-- Task details --
Once you find the line containing "Task: Open Source Control in left window" in the data below, copy it and each following line exactly, up to and including the line containing "Mute 胡保亮's microphone in member list", and nothing else.

-- Collected data --
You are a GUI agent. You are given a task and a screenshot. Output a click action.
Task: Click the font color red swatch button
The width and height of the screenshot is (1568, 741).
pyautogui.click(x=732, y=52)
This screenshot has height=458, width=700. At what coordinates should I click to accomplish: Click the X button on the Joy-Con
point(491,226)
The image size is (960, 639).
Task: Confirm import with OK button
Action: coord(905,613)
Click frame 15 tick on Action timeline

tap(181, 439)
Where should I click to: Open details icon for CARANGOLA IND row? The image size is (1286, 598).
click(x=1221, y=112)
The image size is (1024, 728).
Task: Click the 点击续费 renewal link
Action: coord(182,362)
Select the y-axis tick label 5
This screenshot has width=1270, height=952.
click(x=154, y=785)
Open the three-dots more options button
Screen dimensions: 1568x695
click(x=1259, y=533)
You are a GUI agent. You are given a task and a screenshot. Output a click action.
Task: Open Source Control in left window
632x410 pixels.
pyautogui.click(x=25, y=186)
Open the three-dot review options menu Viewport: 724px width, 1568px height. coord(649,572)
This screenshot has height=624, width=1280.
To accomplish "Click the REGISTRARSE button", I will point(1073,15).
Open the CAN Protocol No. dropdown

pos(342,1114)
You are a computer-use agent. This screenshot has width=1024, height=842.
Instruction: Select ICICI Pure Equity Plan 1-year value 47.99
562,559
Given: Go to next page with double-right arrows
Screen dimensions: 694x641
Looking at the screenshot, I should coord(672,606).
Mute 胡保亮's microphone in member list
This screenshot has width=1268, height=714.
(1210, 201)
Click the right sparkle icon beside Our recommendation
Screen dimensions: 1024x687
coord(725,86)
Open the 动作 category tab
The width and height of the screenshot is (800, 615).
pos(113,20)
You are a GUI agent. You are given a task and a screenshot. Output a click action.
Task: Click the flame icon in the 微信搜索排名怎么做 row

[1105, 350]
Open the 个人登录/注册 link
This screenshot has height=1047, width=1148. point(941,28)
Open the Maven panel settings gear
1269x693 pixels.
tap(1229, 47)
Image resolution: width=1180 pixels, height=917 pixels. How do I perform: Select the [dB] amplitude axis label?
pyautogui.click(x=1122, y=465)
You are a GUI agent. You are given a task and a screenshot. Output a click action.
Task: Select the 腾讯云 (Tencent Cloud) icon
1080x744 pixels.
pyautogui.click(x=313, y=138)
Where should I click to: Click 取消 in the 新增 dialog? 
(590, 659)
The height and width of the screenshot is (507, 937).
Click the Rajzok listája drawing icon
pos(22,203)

-- Written answer --
Task: Open Source Control in left window
632x410 pixels.
pyautogui.click(x=25, y=186)
Open the three-dot review options menu Viewport: 724px width, 1568px height. coord(649,572)
This screenshot has height=624, width=1280.
To accomplish "Click the REGISTRARSE button", I will point(1073,15).
Open the CAN Protocol No. dropdown

pos(342,1114)
You are a computer-use agent. This screenshot has width=1024, height=842.
Instruction: Select ICICI Pure Equity Plan 1-year value 47.99
562,559
Given: Go to next page with double-right arrows
Screen dimensions: 694x641
Looking at the screenshot, I should coord(672,606).
Mute 胡保亮's microphone in member list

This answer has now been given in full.